Let us perform few tasks to validate myReduceKey Function.
* Use the function to get the count by date from orders.

In [None]:
orders_path = "/Users/itversity/Research/data/retail_db/orders/part-00000"
orders = open(orders_path). \
    read(). \
    splitlines()

In [None]:
orders[:10]

In [None]:
orders_map = myMap(orders, 
                   lambda order: (order.split(',')[1], 1)
                  )
orders_map[:10]

In [None]:
order_count_by_date = myReduceByKey(orders_map, 
                                    lambda t, e: t + e
                                   )

In [None]:
order_count_by_date[:10]

* Use the function to get the revenue for each order id.

In [None]:
order_items_path = "/Users/itversity/Research/data/retail_db/order_items/part-00000"
order_items = open(order_items_path). \
    read(). \
    splitlines()

In [None]:
order_items[:10]

In [None]:
order_items_map = myMap(order_items,
                        lambda order_item: (int(order_item.split(',')[1]),
                                            float(order_item.split(',')[4])
                                           )
                       )

In [None]:
order_items_map[:10]

In [None]:
revenue_per_order = myReduceByKey(order_items_map,
                                  lambda t, e: round(t + e, 2)
                                 )

In [None]:
revenue_per_order[:10]

In [None]:
myReduceByKey(order_items_map,
              lambda t, e: min(t, e)
             )[:10]

* Use the function to get the revenue as well as the number of items for each order id.

In [None]:
order_items_map = myMap(order_items,
                        lambda order_item: (int(order_item.split(',')[1]),
                                            (float(order_item.split(',')[4]), 1)
                                           )
                       )

In [None]:
order_items_map[:10]

In [None]:
[2, [(199.99, 1), (250.0, 1), (129.99, 1)]]

In [None]:
t1 = (199.99, 1)
t2 = (250.0, 1)
(t1[0] + t2[0], t1[1] + t2[1])

In [None]:
myReduceByKey(order_items_map,
              lambda t, e: (round(t[0] + e[0], 2), t[1] + e[1])
             )[:10]

## Exercises
Here are the same exercises which you have solved before.
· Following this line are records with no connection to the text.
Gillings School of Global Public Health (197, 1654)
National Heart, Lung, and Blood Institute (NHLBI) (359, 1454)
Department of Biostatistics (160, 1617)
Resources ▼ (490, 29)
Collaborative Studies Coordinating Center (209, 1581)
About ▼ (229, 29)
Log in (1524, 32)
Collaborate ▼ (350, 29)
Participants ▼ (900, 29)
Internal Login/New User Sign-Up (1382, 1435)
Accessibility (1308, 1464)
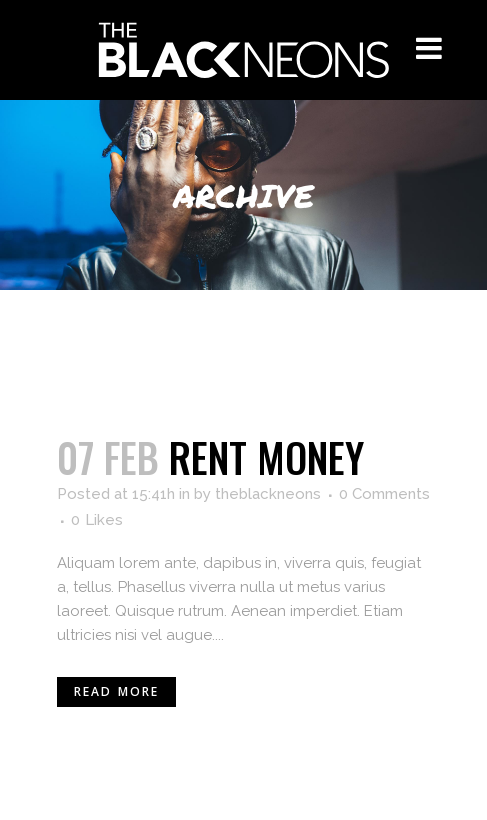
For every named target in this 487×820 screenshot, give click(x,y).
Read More (117, 691)
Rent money (266, 457)
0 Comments (384, 494)
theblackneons (268, 494)
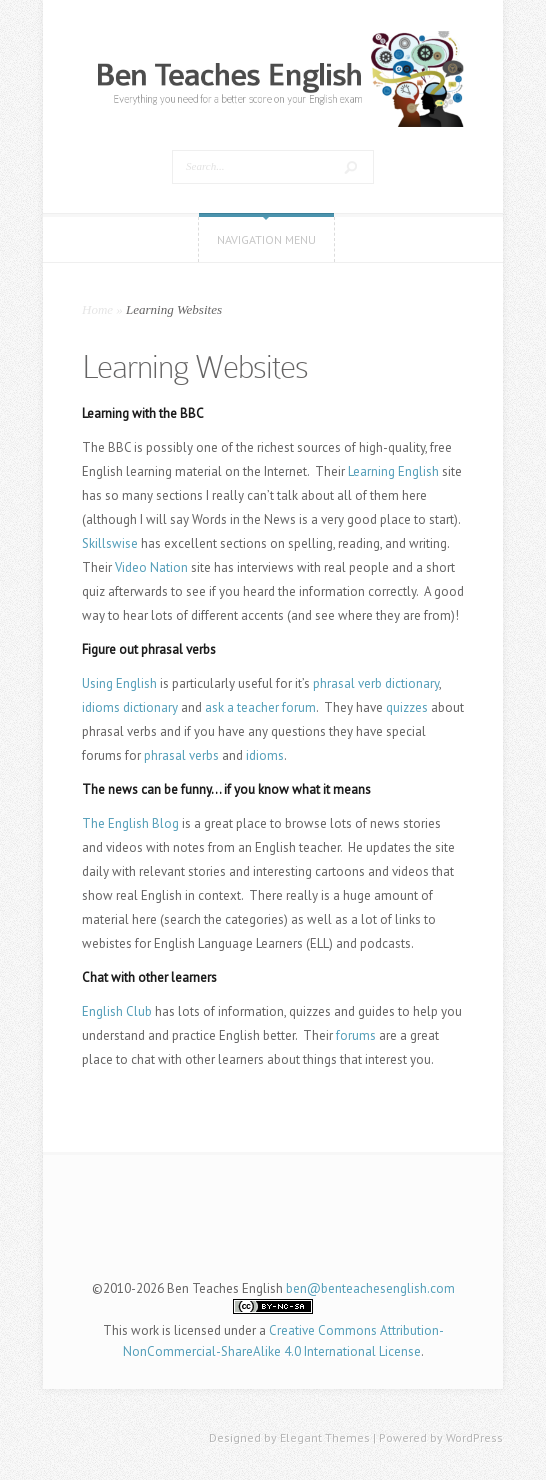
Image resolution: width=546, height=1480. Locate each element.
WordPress (474, 1437)
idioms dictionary (130, 707)
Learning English (393, 471)
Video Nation (151, 567)
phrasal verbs (181, 755)
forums (356, 1035)
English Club (117, 1011)
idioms (265, 755)
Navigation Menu (266, 239)
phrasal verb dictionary (376, 683)
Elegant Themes (325, 1437)
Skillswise (110, 543)
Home (97, 309)
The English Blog (130, 823)
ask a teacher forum (260, 707)
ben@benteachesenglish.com (370, 1288)
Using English (119, 683)
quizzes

Try to solve these using mapReduce APIs.
* We will provide you a python script which will have all the above map reduce APIs. Use it as package and solve the below mentioned problems.
* Create a file with name mymapreduce.py
* Import and use it from mymapreduce import *.

In [None]:
def myFilter(c, f):
   c_f = []
   for e in c:
       if(f(e)):
           c_f.append(e)
   return c_f

def myMap(c, f):
   c_f = []
   for e in c:
       c_f.append(f(e))
   return c_f

def myReduce(c, f):
   t = c[0]
   for e in c[1:]:
       t = f(t, e)
   return t

def myReduceByKey(p, f):
   p_f = {}
   for e in p:
       if(e[0] in p_f):
           p_f[e[0]] = f(p_f[e[0]], e[1])
       else:
           p_f[e[0]] = e[1]
   return list(p_f.items())

* Get number of COMPLETE orders placed by each customer
* Get total number of PENDING or PENDING_PAYMENT orders for the month of 2014 January.
* Get outstanding amount for each month considering orders with status PAYMENT_REVIEW, PENDING, PENDING_PAYMENT and PROCESSING.